THE PROBLEM
Bring together copies of the lines in the data below that contain the word "Task".

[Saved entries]
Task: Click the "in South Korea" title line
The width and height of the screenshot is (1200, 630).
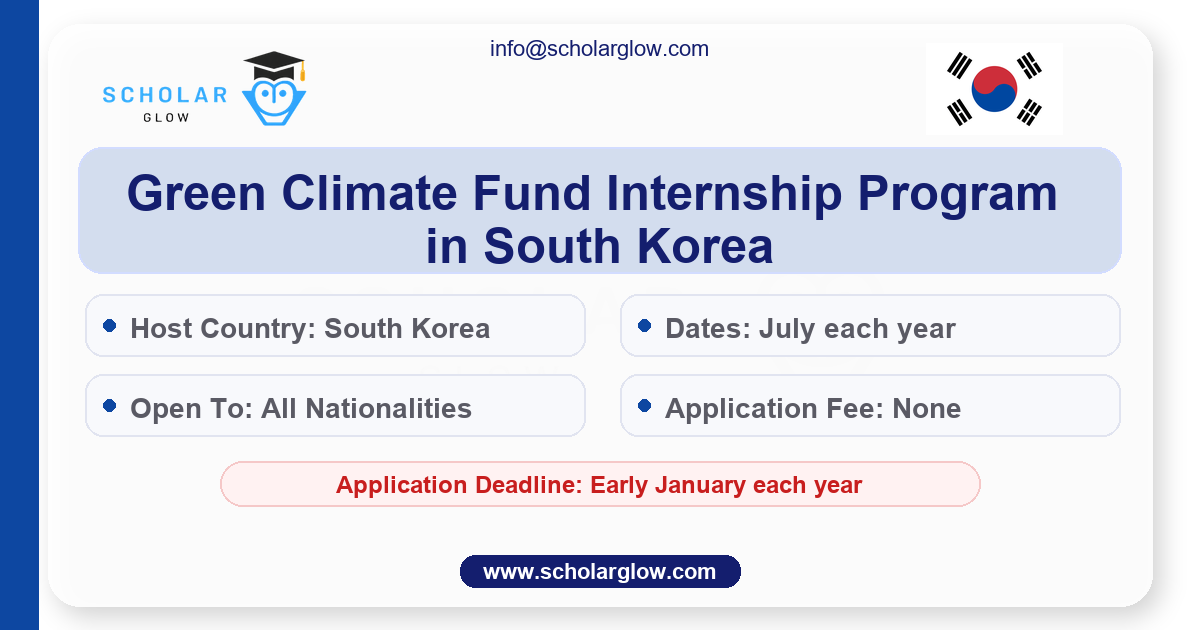Action: (x=599, y=247)
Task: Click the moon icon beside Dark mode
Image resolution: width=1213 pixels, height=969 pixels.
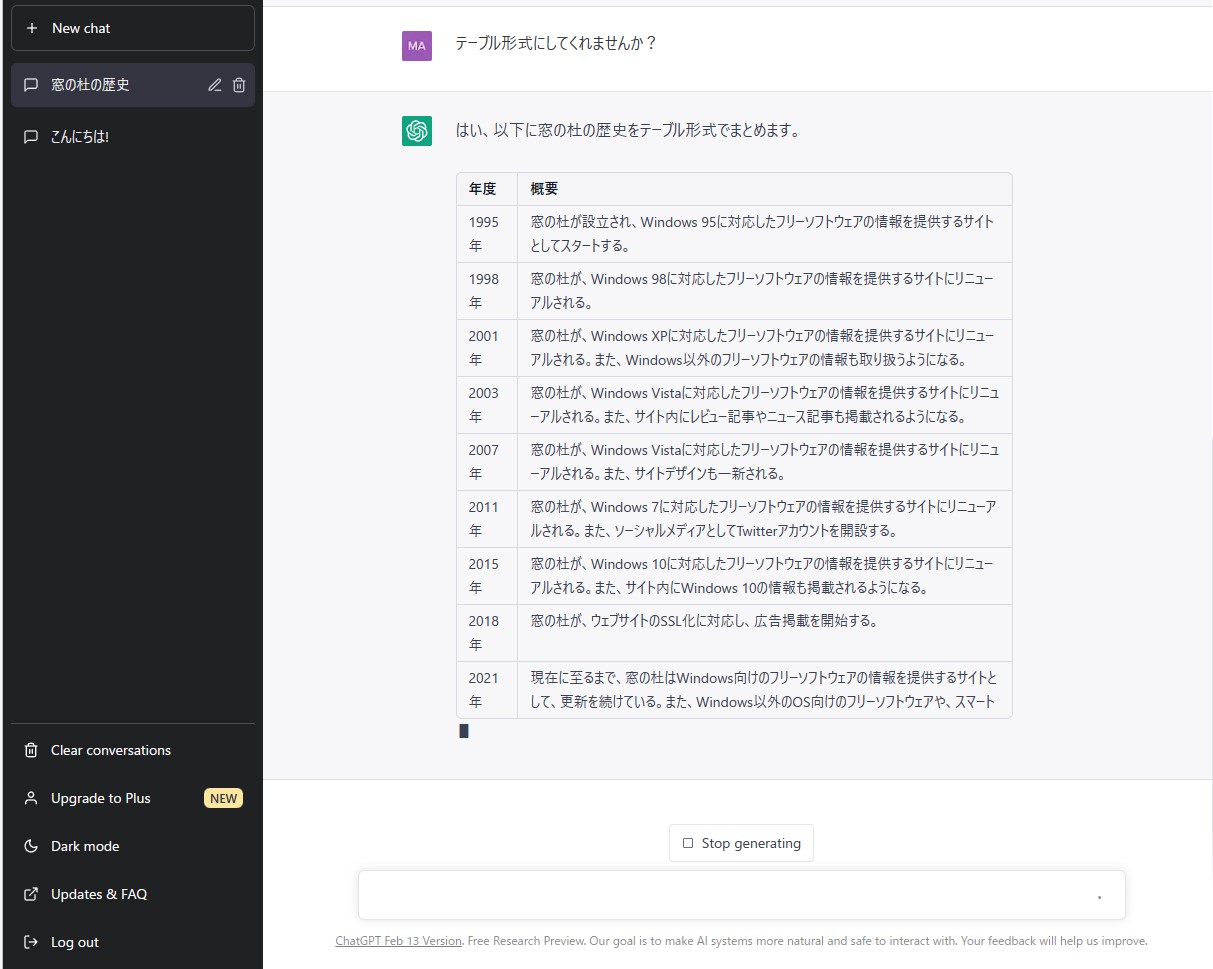Action: point(30,846)
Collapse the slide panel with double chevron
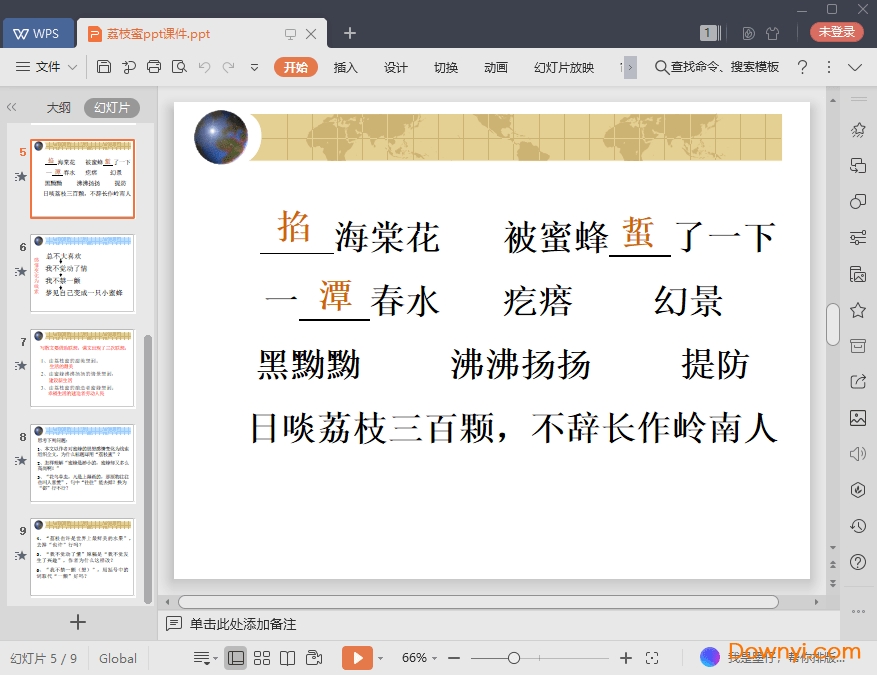The width and height of the screenshot is (877, 675). tap(12, 107)
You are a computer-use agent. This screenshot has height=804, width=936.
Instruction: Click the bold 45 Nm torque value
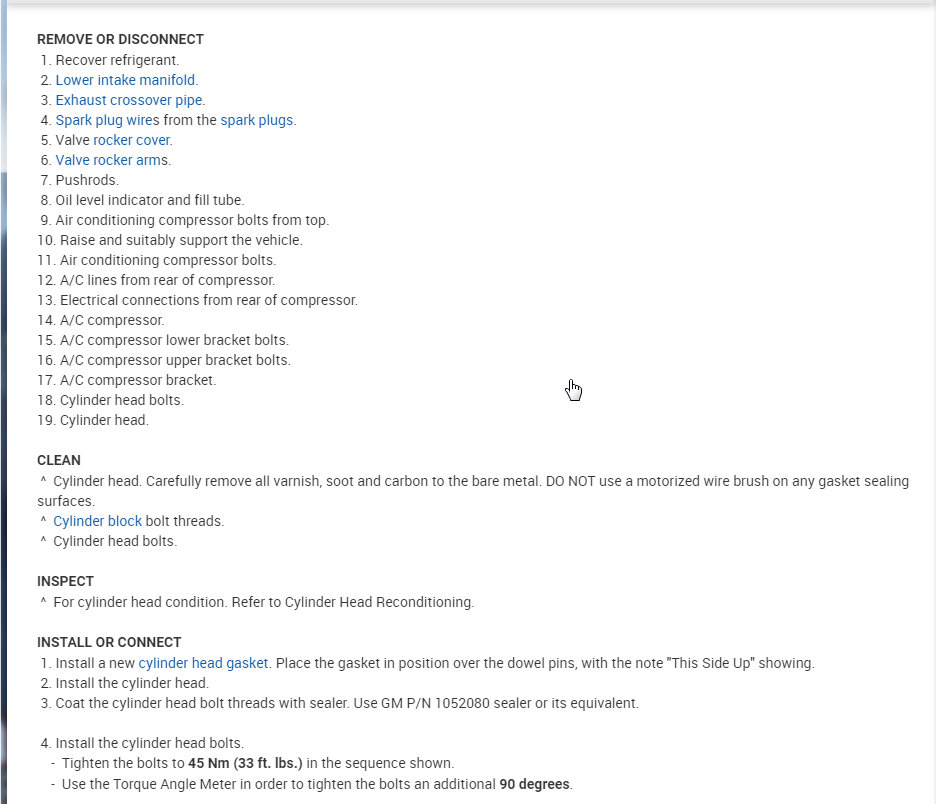point(245,763)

WRITTEN RESPONSE
Task: Click the "in South Korea" title line
Task: Click the moon icon beside Dark mode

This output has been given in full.